Pour compléter l'ameublement de son projet de palais moderne, le jeune prince et son épouse prospectent eux-mêmes, visitent les salons et les ateliers d'artistes, aidés dans leur démarche et conseillés par Henri-Pierre Roché, qui repère pour eux des créations ou les met en relation avec les artistes de son vaste réseau. L'année 1929 est celle où la visibilité des effets de la présence régulière du maharajah à Paris se fait plus prégnante. On en observe les premiers signes d'abord au Salon des artistes décorateurs de 1929 qui se tient au Grand Palais. Cette année-là, le créateur Jacques-Émile Ruhlmann, figure incontournable, y présente un ensemble intitulé « Studio pour un prince héritier des Indes » qui semble, de manière non dissimulée, destiné au futur maharajah d'Indore avec au mur une immense carte de l'Inde. Parmi les créateurs choisis par le maharajah pour meubler son palais moderne, outre Jacques-Émile Ruhlmann, le souverain se penche tout particulièrement sur les créations, souvent en métal, des acteurs appartenant à l'avant-garde française, à l'image notamment de René Herbst, Louis Sognot et Charlotte Alix, Georges Djo-Bourgeois, Le Corbusier, Charlotte Perriand et Pierre Jeanneret ou Eileen Gray.
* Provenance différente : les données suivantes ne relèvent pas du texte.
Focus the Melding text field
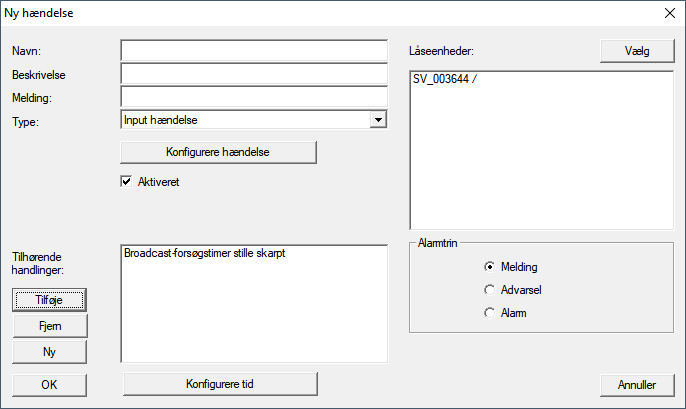Image resolution: width=686 pixels, height=409 pixels. pos(253,97)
LE CABINET DE TRAVAIL DU MAHARAJAH
Créateur de décors et de mobilier d'exception, Jacques-Émile Ruhlmann (1879-1933) renouvelle les arts appliqués en puisant dans l'histoire des formes et des savoir-faire. Souvent comparé aux ébénistes du XVIIIe siècle, il réinterprète les techniques, les typologies et les styles aussi bien anciens que contemporains. Généralement adressées à une clientèle privilégiée, ses pièces ornent les intérieurs les plus prestigieux, à l'instar du cabinet de travail du maharajah d'Indore.
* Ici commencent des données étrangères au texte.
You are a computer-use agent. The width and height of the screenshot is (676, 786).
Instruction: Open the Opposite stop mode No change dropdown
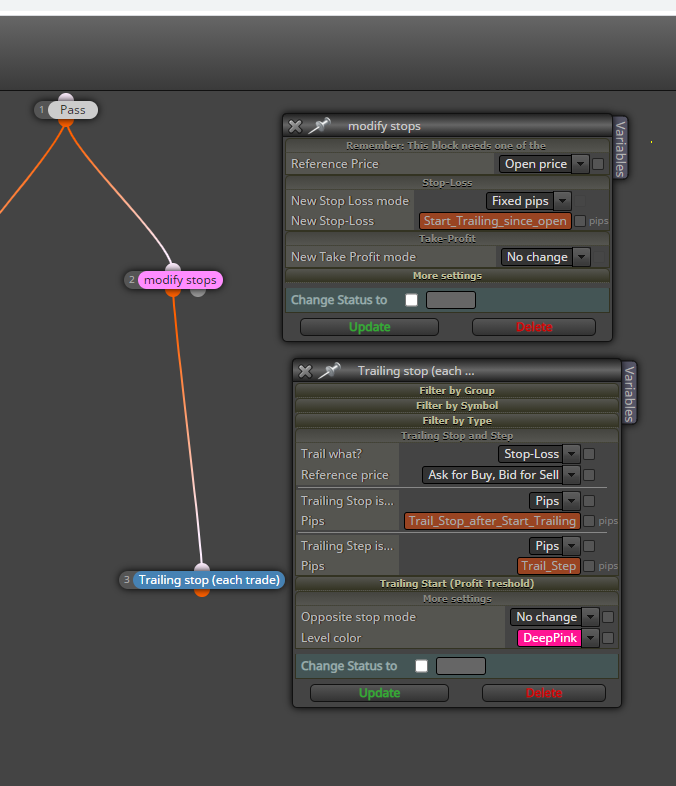[x=554, y=617]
© Collection Vera Muthesius / Adagp, Paris, 2019
Créé en 1932, le mobilier de Ruhlmann réalisé pour le palais Manik Bagh est produit sur mesure en ébène de Macassar, à partir de certains modèles montrés quelques années plus tôt, au Salon des artistes décorateurs de 1929, dans le stand « Studio-Chambre du prince héritier d'un vice-roi des Indes ». Le cabinet de travail du maharajah est composé d'un grand bureau Tardieu accompagné d'un siège ajustable, et d'une suite de cinq chaises tripodes. Ruhlmann conçoit également pour cet espace une bibliothèque à caissons modulables, un meuble à tiroirs, ainsi qu'un canapé et un fauteuil en cuir brun. Agencé avec les appliques murales d'Eckart Muthesius et un tapis d'Ivan Da Silva Bruhns, le tout est surmonté par des cartes de l'Inde et de l'État d'Indore.
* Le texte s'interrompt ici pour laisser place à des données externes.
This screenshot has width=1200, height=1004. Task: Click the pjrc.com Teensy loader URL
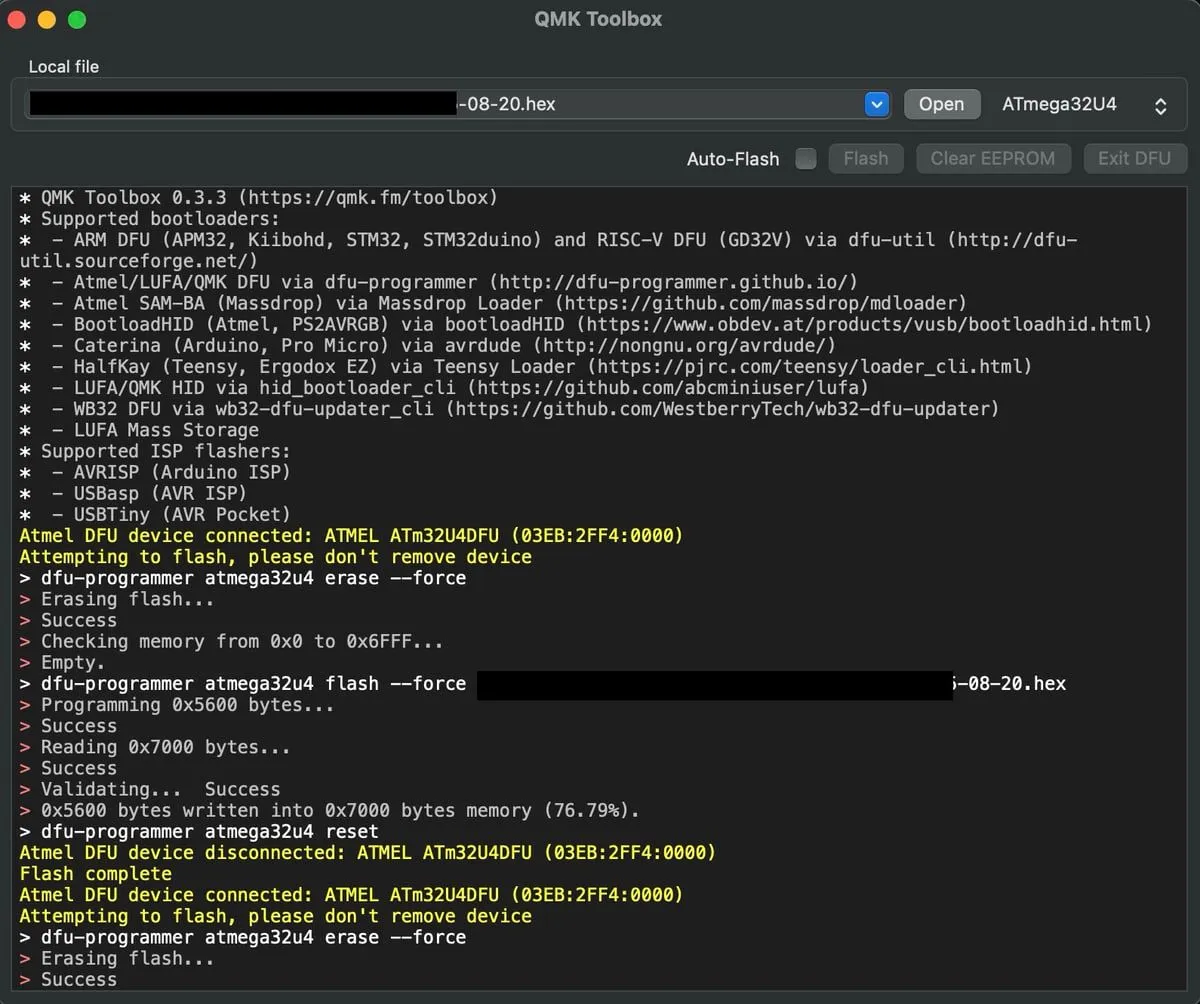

MAN RAY (1890-1976) : UNE VISION MODERNE DU COUPLE
Photographe expérimentateur, proche des groupes dadaïstes et surréalistes, Man Ray est initialement un peintre mais avant tout un artiste pluridisciplinaire. Au cours des années 1920, alors qu'il est progressivement reconnu pour ses portraits photographiques dans les milieux mondains, Man Ray accueille une clientèle prestigieuse dans son studio parisien, comprenant à la fois poètes, écrivains et grandes figures de la noblesse comme le maharajah d'Indore, l'Aga Kahn et le vicomte et la vicomtesse de Noailles. Dans son récit autobiographique, Autoportrait, il évoque sa rencontre avec le souverain indien, qui lui commande dans un premier temps des photographies de son cheval avant de se faire portraiturer lui-même dès 1927. Certainement grâce à l'entremise d'Henri-Pierre Roché, Man Ray le photographie ensuite à plusieurs reprises jusqu'en 1930, aux côtés de son épouse, la maharani Sanyogita Devi, lors de leurs vacances à Paris et dans le sud de la France. Le maharajah fait également l'acquisition d'un jeu d'échecs réalisé par Man Ray en 1927.